Os aterros sanitários, uma das alternativas para os lixões, consistem em uma forma de descarte de lixo em solos que já receberam uma preparação específica para receber os resíduos. Eles também apresentam um sistema de captação de gases, como o metano, além da drenagem do chorume, que é tratado e devolvido para o meio ambiente quando apresenta um nível menor de riscos para o planeta.
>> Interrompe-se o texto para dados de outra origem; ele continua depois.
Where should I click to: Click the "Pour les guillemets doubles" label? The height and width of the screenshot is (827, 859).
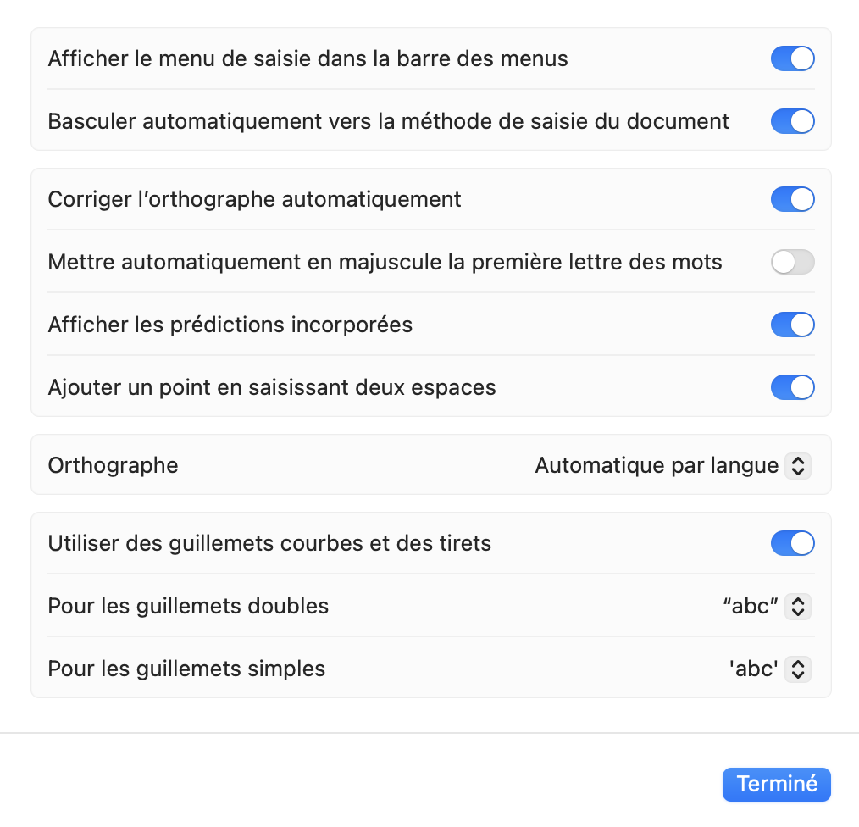click(188, 606)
Porém, eles não resolvem completamente o problema da contaminação. Por mais que sejam uma alternativa melhor do que os lixões, que não fornecem nenhum tipo de tratamento para os resíduos, os aterros sanitários ainda produzem gases e chorume mesmo após a desativação. Por isso, eles podem causar os mesmos problemas ambientais dos descartes indevidos caso não sejam periodicamente controlados e monitorados.

“No Brasil, já tivemos diversos casos de desmoronamento de resíduos em aterros sanitários que estavam em operação. É evidente que, em comparação ao lixão e à incineração, o aterro sanitário tem se mostrado uma alternativa menos danosa. Mas o cenário ideal seria a redução da tríade extração/produção/consumo e, consequentemente, a redução do descarte de resíduos”, aponta a doutoranda.

O tempo de vida útil de um aterro sanitário é de 10 a 15 anos. Mesmo depois de desativadas, essas áreas continuam emitindo gás metano por décadas. Então, o que poderia ser feito para aproveitar o terreno, sem colocar em risco a população?

De acordo com Letícia, o cenário ideal é que ocorra a menor exposição possível. “O que geralmente tem sido recomendado na literatura é o uso recreacional dessas regiões, como a construção de parques e áreas de lazer em ambientes abertos na expectativa de evitar ao máximo a exposição de pessoas a substâncias nocivas à saúde”.